If one takes the glass half-full path, one could argue that today’s purge is cathartic, designed to rid the agency world of its surplus. But it’s not only the dregs of humanity being let go. Look around you (or even in the mirror).
Many of the best and brightest are being cast aside. We’re seeing a lot of the fringe (social media evangelists and emerging ones) eliminated as well.
And why? Status quo prevails. That which is part of the agency’s bread and butter trumps the experimental delicacies.
“Bodies,” as they are so affectionately referred to, are really just math-based equations, inextricably attached to revenue. And when emotion is involved, it’s the wrong kind: political alliances and affiliations that preserve incumbency and defeat insurgency.
If I’m being cutting here, I apologize. It kills me to see so many friends and colleagues out of work, and angers me to see so many fat cats holding onto undeserving paychecks.
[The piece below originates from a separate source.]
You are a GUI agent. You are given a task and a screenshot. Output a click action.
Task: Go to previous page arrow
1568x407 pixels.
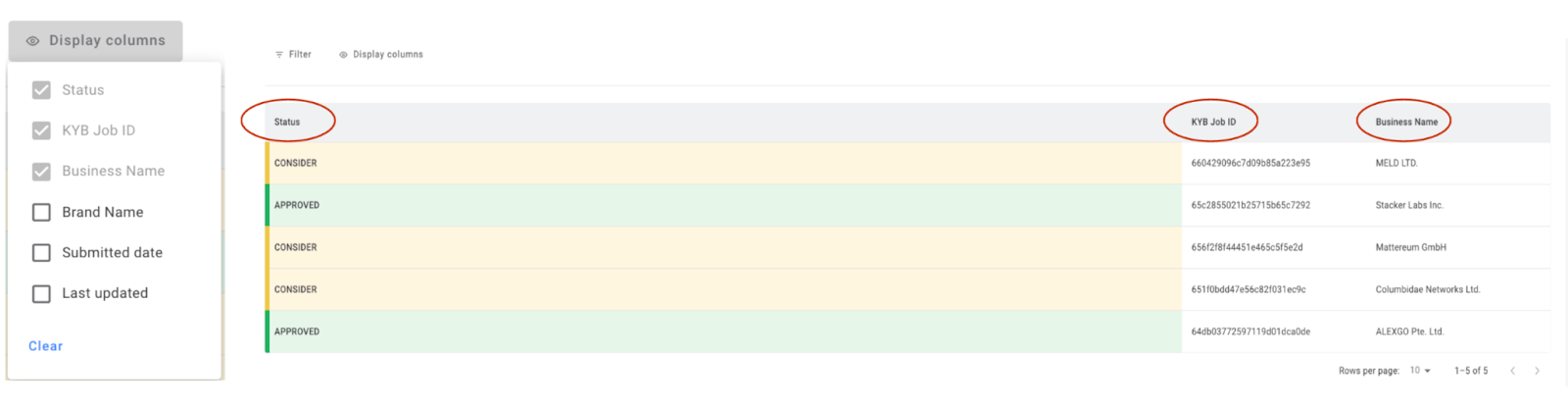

Whether you’re sad, mad or glad, I guess the real point of this piece is to go back to the original question: Is this the beginning of the end for the ad business? Will it recover? Will this follow the same cyclical “blip” (OK, earthquake) being experienced by the global economy? Or is it, in fact, a perfect storm?
Think about it. What’s going to happen to that agency fee with double-digit percentage points being drained from the talent frame? At a time when clients demand more from less, where transparency and accountability are not optional add-ons, where clients discover they’re capable of emulating the same benefits of advertising by investing in commitment-based programs that “go direct” to their customers, instead of being held hostage by middlemen, something’s gotta give.
And then there’s the exodus hangover. Do you really think all this talent will giddily flock back to cubicle city with open arms and an all-is-forgiven attitude? Where do you think the explosion of millennials is going to hang its hats (if it even wears hats anymore) and call home-an ad or media agency, or a new breed or brand of service provider?
I’m not rubbing my hands together with glib joy and self-congratulatory pride.
I’m just asking the hard questions. Perhaps you have the answers and, if so, I’d welcome them as well.
Perhaps this does signify the closing of an old chapter and the opening of a new one (one door shuts…). Perhaps this will inspire the agency world to innovate, change, adapt and evolve. Perhaps we will see new compensation schemes-risk/reward or performance-based sharing partnerships. Perhaps the Phoenix will rise from the ashes.
In marketing they called it the just noticeable difference, the combination or culmination of a series of smaller events that, over time, presents a watershed moment. For fatties, it’s the day your pants split or the chair breaks. For network television, it could have been the writers’ strike. For advertising, it’s arguably the embarrassment of layoffs.
Joseph Jaffe is president and chief interruptor at Crayon.